Evan Martin (evan) wrote in evan_tech,
Evan Martin
evan
evan_tech

lazy functional state threads / rank-2 polymorphism

I'd seen "lazy functional state threads" described before and mostly understood it -- the first step is realizing that they hijacked the meaning of "threads" for something entirely different than what "threads" normally means. But part of the difficulty in understanding some of the cool PL stuff going on is that a lot of it builds on older pieces. So any discussion of lazy functional state threads (hereafter LFST) immediately starts describing them in terms of monads, etc. and it all comes crashing in at once.

This is why their original paper from 1994 (more than 10 years ago!) is interesting: it predates a bunch of stuff and so the exposition is simpler.

The basic problem is that you have two seemingly conflicting goals that you'd like to resolve:
  1. Pure functional code does not have side effects, and (consequently) the evaluation order basically doesn't matter.
  2. Some useful algorithms, while externally appearing referentially transparent (same inputs always produce same outputs) are best internally implemented with mutable, sequenced state (especially arrays -- think of graph algorithms).
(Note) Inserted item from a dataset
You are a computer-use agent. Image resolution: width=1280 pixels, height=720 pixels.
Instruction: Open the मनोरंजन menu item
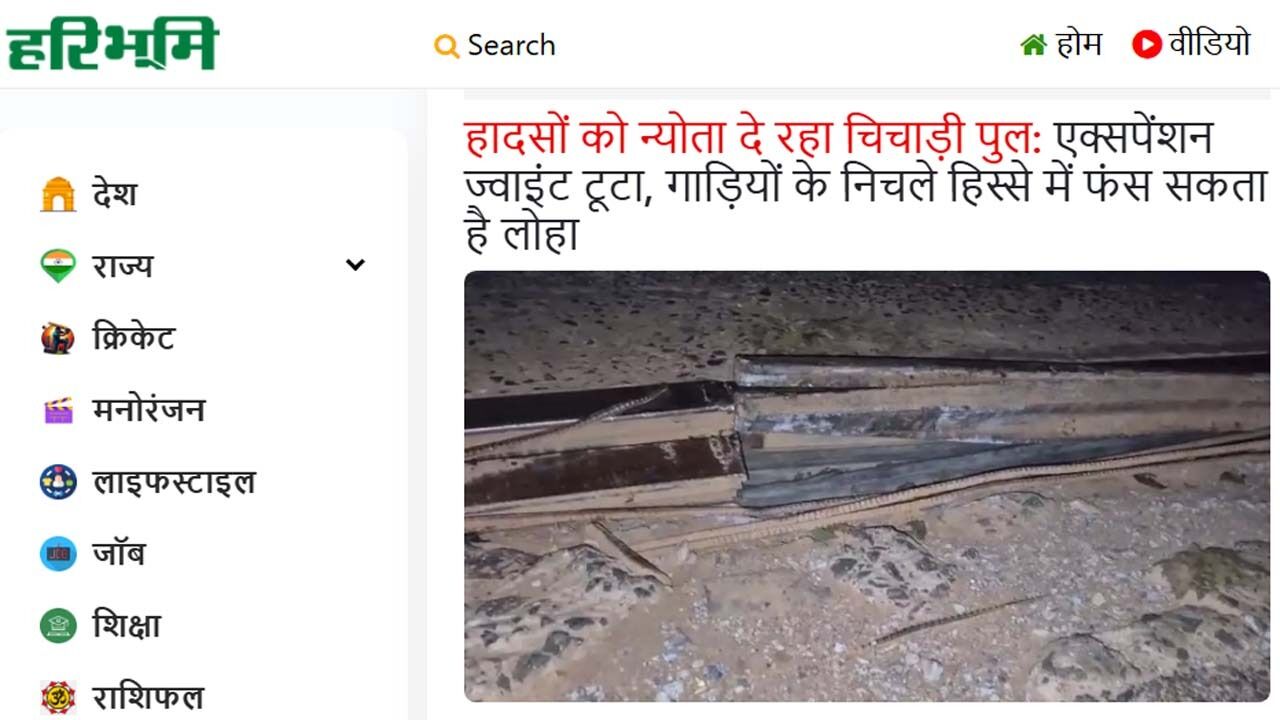point(148,410)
So what do you do? Well, it's Haskell, so the approach is always an abstraction with some fancy types. The abstraction is representing the state as an abstract type and providing some sequencing operators (like "first do a, then do b"). Then a "runWithState" function takes all that and runs it in order, finally returning the state-free result of the computation.

But more interesting (and as they write, "the main technical contribution of the paper") is how to keep state from leaking. How do you statically prevent the function from just returning the array? (This would be bad because once you're outside of the state-ordered function you're back in no-evaluation-order land and other stateful snippets that operate on the array could happen in any order.)

Here's where the fancy types come in. They define the function:
runWithState :: ∀a. (∀s. ST s a) -> a
Where ST s a represents the stateful computation, and a is the return type.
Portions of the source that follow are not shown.